Katliamları sadece Suriye’yle sınırlı değildir. Tarihe bak, ya da son 20 yıl da yeter! Afrika’dan Asya’ya, Avrupa’nın göbeği Bosna’dan, Hindikuş dağlarının eteklerine kadar bombalarla oymadıkları yer kaldı mı? Bağdat’ın binlerce yılı yerle yeksan değil mi? Dün Reyhanlı’da ya da Cilvegözü’nde patlayan bombalar neydi!
Söyleyelim! ‘Hedeftesin Türkiye!’ işareti!

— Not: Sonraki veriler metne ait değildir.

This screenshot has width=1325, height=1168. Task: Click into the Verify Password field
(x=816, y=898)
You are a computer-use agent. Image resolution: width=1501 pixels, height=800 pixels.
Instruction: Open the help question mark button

Ölüm onların birincil ‘iş’leridir! Birinci paylaşım savaşında da, ikinci pay kavgalarında da bu ‘iş’i gördüler. Nüfusu azaltıp birbirleriyle itiştiler. Sonra bir araya gelip, kolkola girip, bir üçüncü pay kavgasına kadar sömürdüler. Mideleri boşalmaya başlayınca gurultu ve hırıltıları arttı. Hedef belledikleri ülkelerde, boyunlarını bıçağa uysalca uzatan yönetimler seçtiler. Babalanır gibi olanları deliğe süpürdüler!
Şimdi birikmiş su, lavabo deliğine anafor yaparak ve gürültü çıkararak iniyor! AKP yönetimi, deli anaforun kenarında dehşetle her şeyi deliğe süpüren suya bakıyor. İçerisi telaşa düşmüş çatlak sesle dolu; dışarısı 2 sene önceki ‘aslan kaplan’ söyleminden çok uzak. Yüksekten uçan tribünlere yönelik efelenmeler olduğunda, batılı sırtlanlar, sadece, ‘Kellen bıçağımın tam altında, kıpraşma’ diyor
Küresel sırtlanlar yönetimden yana huzursuz değil. Onları endişelendiren bir koca tarih var. İşte o tarih 91 yıl önce bugün yazılmaya başlandı!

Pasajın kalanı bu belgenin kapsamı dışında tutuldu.